= Task instructions =
A verbatim copy of the records below, pictures omitted, is the task.

= Data in this exercise =
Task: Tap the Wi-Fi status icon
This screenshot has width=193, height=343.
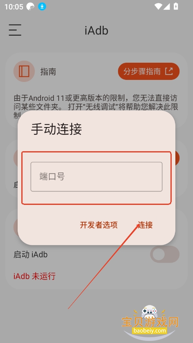Action: coord(158,7)
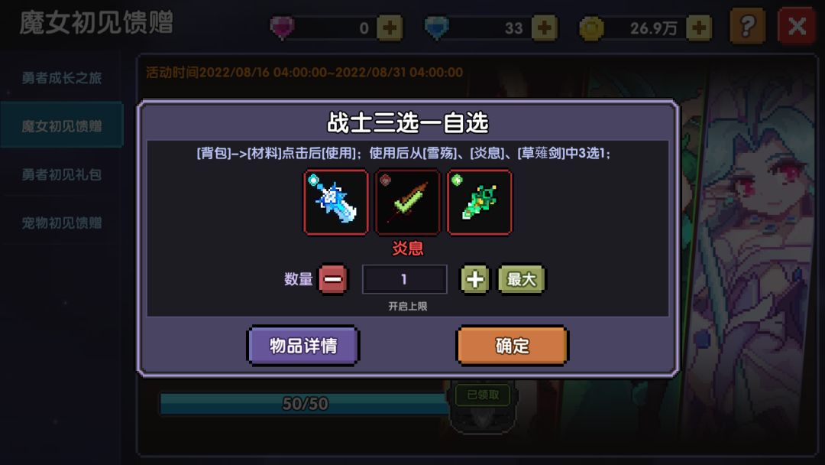Select the blue ice sword 雪殇
The height and width of the screenshot is (465, 825).
click(x=335, y=202)
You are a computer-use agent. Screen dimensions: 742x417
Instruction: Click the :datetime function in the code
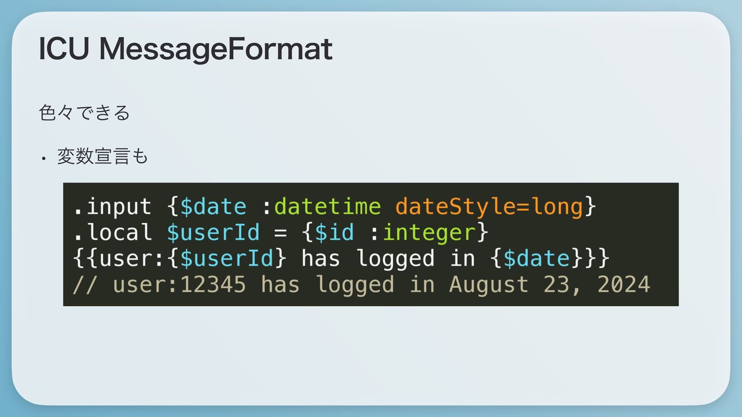[322, 207]
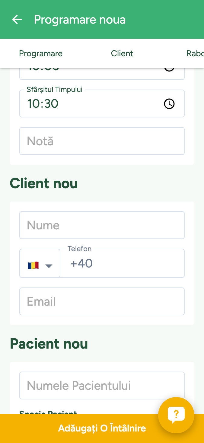
Task: Click the Romanian flag icon
Action: pyautogui.click(x=33, y=265)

= Response =
Task: Tap the Wi-Fi status icon
This screenshot has width=193, height=343.
Action: coord(158,7)
Select the blue ice sword 雪殇
The height and width of the screenshot is (465, 825).
click(x=335, y=202)
You are a computer-use agent. Screen dimensions: 742x417
Instruction: Click the :datetime function in the code
[322, 207]
Task: Click the Romanian flag icon
Action: pyautogui.click(x=33, y=265)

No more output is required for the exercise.